Supermarket terror. Updating coverage: At least two people were dead and close to a dozen others were hurt in an armed gunman’s assault on a store in France.
The New York Times: The Austin, Texas, bomber’s carnage spotlights the town’s decision 90 years ago to create a “Negro district.”
Onion satire: “Authorities Claim The True Austin Bomber Was Everyone Who Failed This Sensitive, Promising Kid.”

Trump dumps. Mayor Emanuel and his ex-top cop and now challenger Garry McCarthy are sliming one another over their ties to Donald Trump.
Tribune editorial: Those 20,000 votes for a Nazi running for Congress from the Chicago suburbs constitute an “embarrassment … on Republicans.”

‘If the police can completely foul up an investigation into the death of one of their own, they probably are fouling up investigations all over town.’ A Sun-Times editorial explains why you should care about the mysterious death of a Chicago police cop.
Columnist Neil Steinberg explains why he chose not to share a photo of a dead body he saw on the street last weekend.

Amazon’s Chicago. Crain’s John Pletz runs down what the company’s advance team saw in Chicago this week as it scouted for its HQ2 location.
The city and real estate developers hustled to clean up graffiti ahead of Amazon’s visit.

Too late for Toys R Us. Amazon has won a patent for a drone that can recognize and respond to human screaming and flailing.
Kidde is recalling almost half a million 2016 and 2017 smoke detectors that may not detect smoke.

Bike-sharing horrors. The Atlantic shares dozens of photos documenting huge graveyards for abandoned and broken bikes in China.
Chicago aldermen are moving ahead with a plan to allow free-floating car-sharing as soon as May: Find a car near you, drive it where you need to go and leave it in the nearest legal parking space.
Is ride-sharing killing the downtown Chicago parking lot?

Note to self: Ask for ‘no straw’ at the restaurant. The Great Pacific Garbage Patch—a swirling mass of plastic and other ocean-borne trash—is now three times the size of France.
Congressional leadership has blocked Trump’s proposal to gut the Environmental Protection Agency budget.
Trump’s top consumer protection official is backing away from lawsuits to protect consumers from predatory payday lenders.

Unrelated developments.
Scientists witness first reported case of killer-whale infanticide.
A robotic T. rex burst into flames at a dino theme park.

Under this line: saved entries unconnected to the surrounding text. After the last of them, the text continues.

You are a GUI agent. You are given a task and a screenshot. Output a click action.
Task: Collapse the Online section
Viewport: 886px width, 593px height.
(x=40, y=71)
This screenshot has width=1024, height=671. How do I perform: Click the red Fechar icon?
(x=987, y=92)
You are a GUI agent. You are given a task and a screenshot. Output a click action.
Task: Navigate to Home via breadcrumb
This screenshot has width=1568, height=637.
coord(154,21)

Chicago Public Square’s Twitter followers have been acquired the cheap way—by not paying for them. Not so for a Chicago newspaper cartoonist.
Snopes fact-check: Did the Obama campaign use the same questionable tactics as those of the embattled Cambridge Analytica? (TL;DR: No.)
John Bolton (yeah, him again) was an early beneficiary of Analytica’s Facebook shenanigans.
The lawsuits against Facebook are piling up.

Corrections to yesterday’s Square.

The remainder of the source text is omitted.